**Goal:**
Repeat the entries word for word, starting with the line that contains "at (838, 61)." and going on through the end of the entries.

---------- Entries ----------

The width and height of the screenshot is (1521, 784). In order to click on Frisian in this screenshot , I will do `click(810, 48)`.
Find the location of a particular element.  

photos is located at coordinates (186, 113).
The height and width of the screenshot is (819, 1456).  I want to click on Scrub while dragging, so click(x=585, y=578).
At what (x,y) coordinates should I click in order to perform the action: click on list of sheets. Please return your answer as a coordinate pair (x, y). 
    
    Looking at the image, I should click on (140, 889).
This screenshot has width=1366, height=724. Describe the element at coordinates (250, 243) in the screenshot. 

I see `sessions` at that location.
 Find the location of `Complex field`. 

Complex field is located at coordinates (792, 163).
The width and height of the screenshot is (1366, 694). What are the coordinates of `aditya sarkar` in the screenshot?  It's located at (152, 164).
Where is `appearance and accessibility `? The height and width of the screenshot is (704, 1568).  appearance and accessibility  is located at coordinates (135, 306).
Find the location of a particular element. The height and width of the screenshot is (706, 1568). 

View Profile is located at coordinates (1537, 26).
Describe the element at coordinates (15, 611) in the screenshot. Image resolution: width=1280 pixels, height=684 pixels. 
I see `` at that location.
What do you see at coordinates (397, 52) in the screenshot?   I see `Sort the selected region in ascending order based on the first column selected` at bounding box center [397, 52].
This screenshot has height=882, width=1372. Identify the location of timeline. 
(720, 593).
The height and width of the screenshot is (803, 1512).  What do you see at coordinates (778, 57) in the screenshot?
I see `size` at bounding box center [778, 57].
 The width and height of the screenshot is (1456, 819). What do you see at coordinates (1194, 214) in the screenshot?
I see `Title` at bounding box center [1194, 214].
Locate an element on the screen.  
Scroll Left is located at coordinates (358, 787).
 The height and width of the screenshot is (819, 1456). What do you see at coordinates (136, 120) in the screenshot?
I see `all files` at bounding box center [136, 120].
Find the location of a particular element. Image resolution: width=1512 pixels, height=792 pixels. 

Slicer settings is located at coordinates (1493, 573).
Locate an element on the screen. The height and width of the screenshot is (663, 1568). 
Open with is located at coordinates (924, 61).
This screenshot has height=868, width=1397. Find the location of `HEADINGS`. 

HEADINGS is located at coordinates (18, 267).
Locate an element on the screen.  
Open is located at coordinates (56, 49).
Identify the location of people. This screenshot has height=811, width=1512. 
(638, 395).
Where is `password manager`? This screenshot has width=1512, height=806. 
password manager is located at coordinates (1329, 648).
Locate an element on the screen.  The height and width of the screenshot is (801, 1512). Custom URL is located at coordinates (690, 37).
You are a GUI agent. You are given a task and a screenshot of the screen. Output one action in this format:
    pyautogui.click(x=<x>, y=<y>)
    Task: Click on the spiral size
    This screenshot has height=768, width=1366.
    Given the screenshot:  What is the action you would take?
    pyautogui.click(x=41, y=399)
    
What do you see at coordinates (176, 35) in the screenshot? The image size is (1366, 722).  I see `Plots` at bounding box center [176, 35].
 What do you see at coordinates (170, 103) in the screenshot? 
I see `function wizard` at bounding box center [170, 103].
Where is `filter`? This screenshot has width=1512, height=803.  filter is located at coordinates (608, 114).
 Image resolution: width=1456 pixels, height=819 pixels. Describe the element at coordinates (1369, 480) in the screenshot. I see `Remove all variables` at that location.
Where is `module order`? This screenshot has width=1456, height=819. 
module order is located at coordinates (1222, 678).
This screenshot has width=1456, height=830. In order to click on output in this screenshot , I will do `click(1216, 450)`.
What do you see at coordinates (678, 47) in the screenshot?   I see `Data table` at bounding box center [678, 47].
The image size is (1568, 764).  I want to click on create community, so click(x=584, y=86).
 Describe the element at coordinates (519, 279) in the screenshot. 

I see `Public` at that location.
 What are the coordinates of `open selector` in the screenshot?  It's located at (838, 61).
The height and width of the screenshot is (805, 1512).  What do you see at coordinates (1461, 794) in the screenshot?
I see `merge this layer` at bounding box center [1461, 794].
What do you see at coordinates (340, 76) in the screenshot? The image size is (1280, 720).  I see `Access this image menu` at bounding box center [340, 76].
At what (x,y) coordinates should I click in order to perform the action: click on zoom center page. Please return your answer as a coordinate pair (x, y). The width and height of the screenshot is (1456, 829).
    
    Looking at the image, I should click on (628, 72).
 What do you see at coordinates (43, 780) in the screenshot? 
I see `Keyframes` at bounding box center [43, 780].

----------

**Task output:**
 What are the coordinates of `open selector` in the screenshot?  It's located at (838, 61).
The height and width of the screenshot is (805, 1512).  What do you see at coordinates (1461, 794) in the screenshot?
I see `merge this layer` at bounding box center [1461, 794].
What do you see at coordinates (340, 76) in the screenshot? The image size is (1280, 720).  I see `Access this image menu` at bounding box center [340, 76].
At what (x,y) coordinates should I click in order to perform the action: click on zoom center page. Please return your answer as a coordinate pair (x, y). The width and height of the screenshot is (1456, 829).
    
    Looking at the image, I should click on (628, 72).
 What do you see at coordinates (43, 780) in the screenshot? 
I see `Keyframes` at bounding box center [43, 780].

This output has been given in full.